Supplied data: Begin
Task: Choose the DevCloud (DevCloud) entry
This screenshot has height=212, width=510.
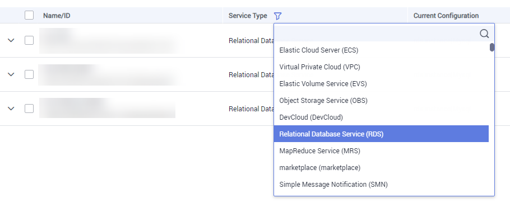Action: (381, 117)
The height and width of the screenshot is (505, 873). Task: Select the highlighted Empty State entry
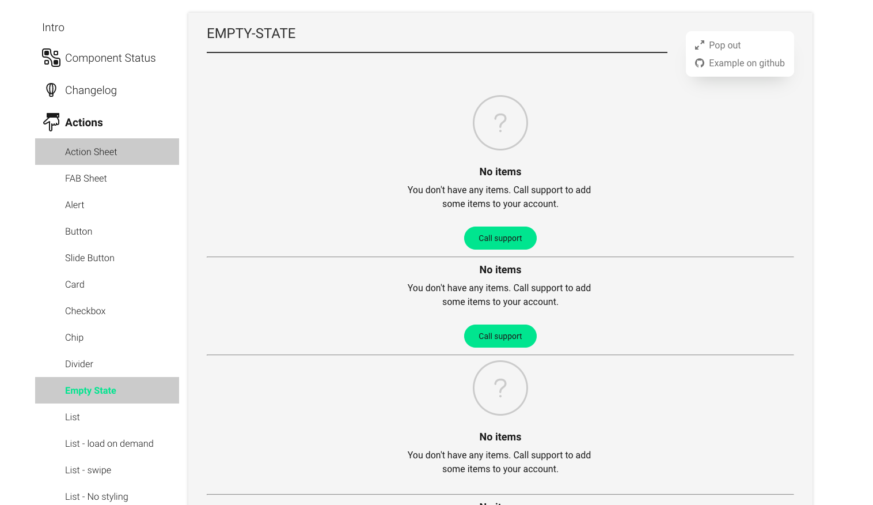90,390
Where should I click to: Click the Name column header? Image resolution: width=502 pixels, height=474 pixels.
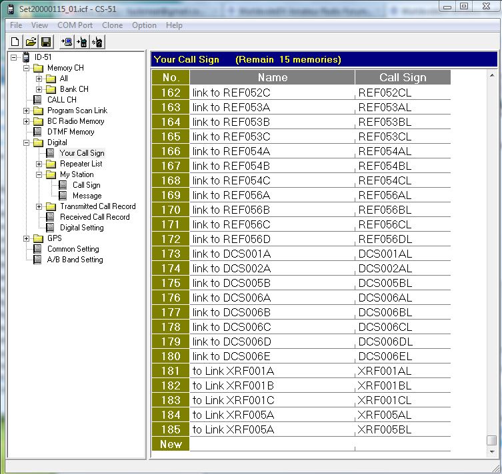tap(272, 77)
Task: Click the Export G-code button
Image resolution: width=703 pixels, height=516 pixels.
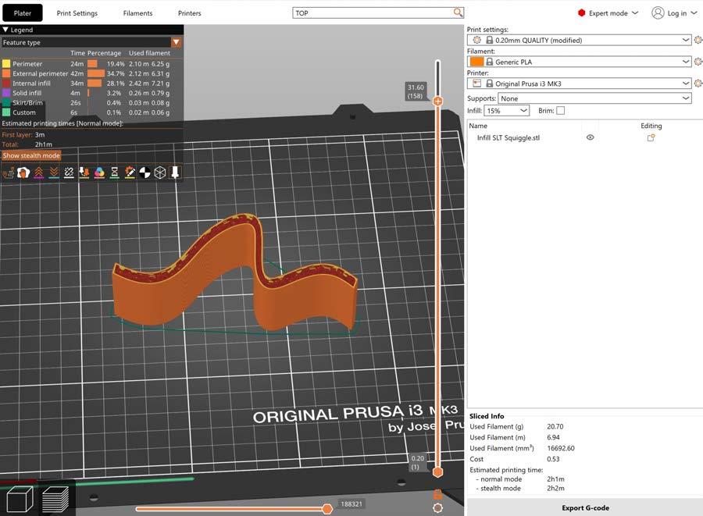Action: 585,507
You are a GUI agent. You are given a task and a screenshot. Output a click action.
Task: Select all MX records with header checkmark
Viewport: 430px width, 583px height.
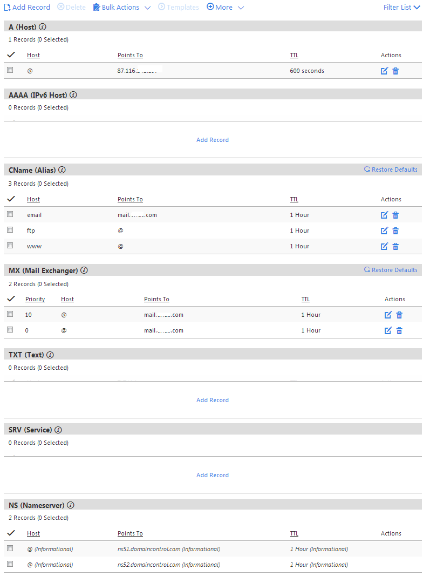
Supplied data: End
Your instructions: Your answer must be the lines from the line containing "Where should I" through the final line of the data, written out exactly, both ends included and pictures left out.

Output for this exercise:
Where should I click to: Click the Name column header? Image resolution: width=502 pixels, height=474 pixels.
tap(272, 77)
Task: Click the Export G-code button
Image resolution: width=703 pixels, height=516 pixels.
Action: 585,507
You are a GUI agent. You are given a task and a screenshot. Output a click action.
Task: Select all MX records with header checkmark
Viewport: 430px width, 583px height.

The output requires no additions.